Objective
Output the lines of the records below as a JSON list of strings, one string per line, skipping blank lines and leaving out the pictures.

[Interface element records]

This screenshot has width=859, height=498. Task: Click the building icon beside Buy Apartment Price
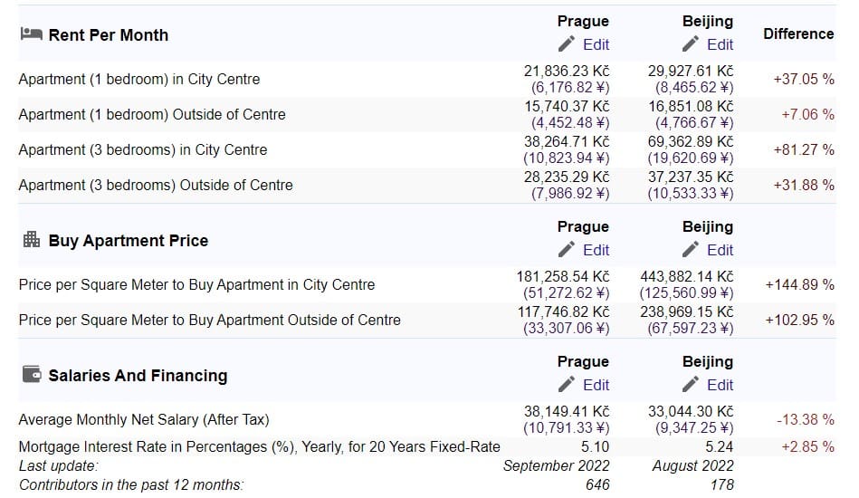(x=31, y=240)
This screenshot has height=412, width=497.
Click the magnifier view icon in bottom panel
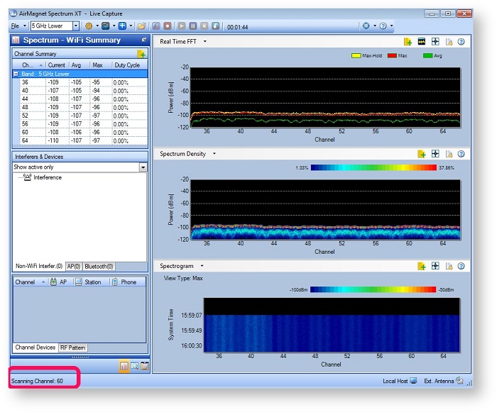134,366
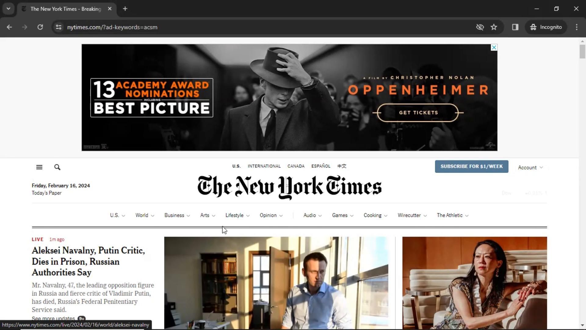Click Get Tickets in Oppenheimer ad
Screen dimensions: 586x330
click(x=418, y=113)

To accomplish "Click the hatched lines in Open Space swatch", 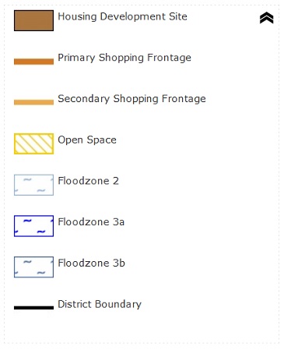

Solution
[
  "This screenshot has width=859, height=498. Task: Click the building icon beside Buy Apartment Price",
  "(x=31, y=240)",
  "This screenshot has height=412, width=497.",
  "Click the magnifier view icon in bottom panel",
  "134,366",
  "Click Get Tickets in Oppenheimer ad",
  "Screen dimensions: 586x330",
  "click(x=418, y=113)",
  "To accomplish \"Click the hatched lines in Open Space swatch\", "
]